Jessica zwang sich, wegzuschauen und lief den endlosen Gang entlang, um wenigstens noch einen Schluck trinken zu können, bevor die Pause vorüber war.
Der Aufenthaltsraum war genau so kühl wie der Rest des alten Backsteingebäudes und in ihm lag immer ein Geruch, den Jessica an das alte Wohnzimmer ihrer Oma erinnerte. Sie rückte sich einen der aus Buchenholz bestehenden Stühle zurecht und nahm darauf Platz. Kurz nachdem sie sich setzte, schreckte sie wieder hoch – jemand hatte einen Donut auf ihren Stuhl gelegt, der nun an ihrer Hose klebte. Jessica zwang sich, die Tränen zurückzuhalten und wischte sich die klebrigen, braunen Stückchen von der Hose. Sie stand auf, ging zum Wasserhahn und tränkte eines der billigen Einwegtücher, die die Schule aus einem bestimmten Grund zu lieben schien, in Wasser und beseitigte damit die letzten Überreste des Unfalls. Als Jessica sich wieder setzte, starrte sie auf die Uhr – die Pause war schon gleich wieder vorbei. „Schaut mal, Jessica hat schon wieder nichts gegessen, sie versucht mal wieder eine Diät zu machen!", grölte der Junge, der ihr oben schon ins Gesicht gezischt hatte. „Als würde das noch etwas bringen!", antwortete eine weibliche Stimme. Der Aufenthaltsraum verfiel in schallendes Gelächter. Jessica hievte sich aus ihrem Stuhl und drückte die Klinke der Tür hinunter, die sie weg von den bösen Zungen der anderen Schüler bringen sollte. Sie atmete beinahe nach Luft schnappend auf, als der alte, modrige Geruch ihre Nase endlich verließ und abgelöst wurde von verschiedenen, billigen Parfums der anderen Jugendlichen, die mit ihr in diesen düsteren Hallen zu lernen versuchten.
Die letzten beiden Schulstunden des Tages hatten begonnen – Deutschunterricht.

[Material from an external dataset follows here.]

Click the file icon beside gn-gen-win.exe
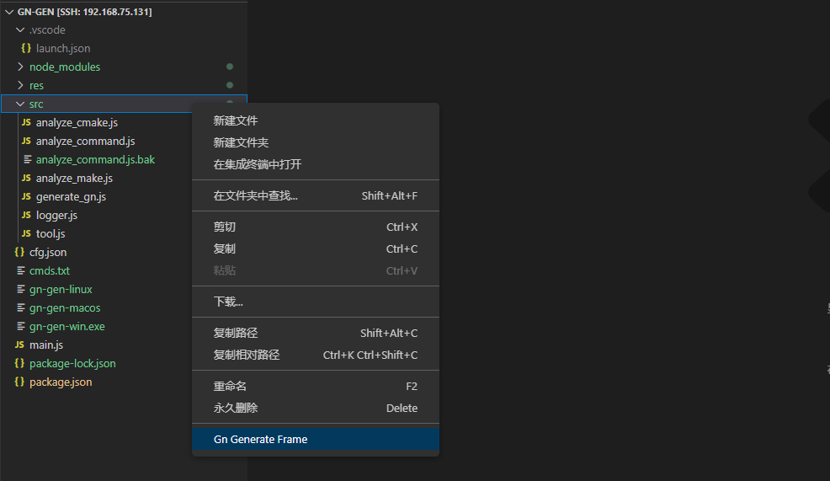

Wenn Jessica Buchstaben auf weiße Blätter kritzelte und Balladen die Lippen des Deutschlehrers verließen, konnte sie die Grausamkeit der anderen Schüler für eine Sekunde vergessen.
Aus den Augenwinkeln sah sie, wie ein kleines Stückchen Papier in den Reihen der Tische herumgereicht wurde, nur um schließlich auf ihrem Platz zu landen. Auch wenn sie schon von einem schlechten Gefühl geplagt wurde, nahm sie den Zettel zwischen ihre Finger und faltete ihn auf. Das Lachen aus den hinteren Reihen bestätigte, was sie sah: ein Bild von Jabba aus Star Wars mit einem Pfeil über dem Kopf und ihrem Namen – „Jesica" – sie hatten sich nicht mal die Mühe gemacht, ihren Namen richtig zu schreiben.
Das letzte Glockenleuten des Tages riss Jessica aus ihren Gedanken. Sie war gerade damit beschäftigt gewesen, ein Gedicht über die Ungerechtigkeit zu verfassen, die ihr widerfahren war und benötigte kurz eine Sekunde, um sich wieder in der Realität zurecht zu finden. Sie schaute ihren Lehrer an, der seine Dokumente etwas zu flüchtig in seine braune Ledertasche stopfte. Er vergaß die Hälfte seiner Utensilien und schien förmlich aus dem Klassenzimmer zu rennen. Jessica schmunzelte, und blickte zurück auf die Worte, die das leere Blatt Papier vor ihr schmückten.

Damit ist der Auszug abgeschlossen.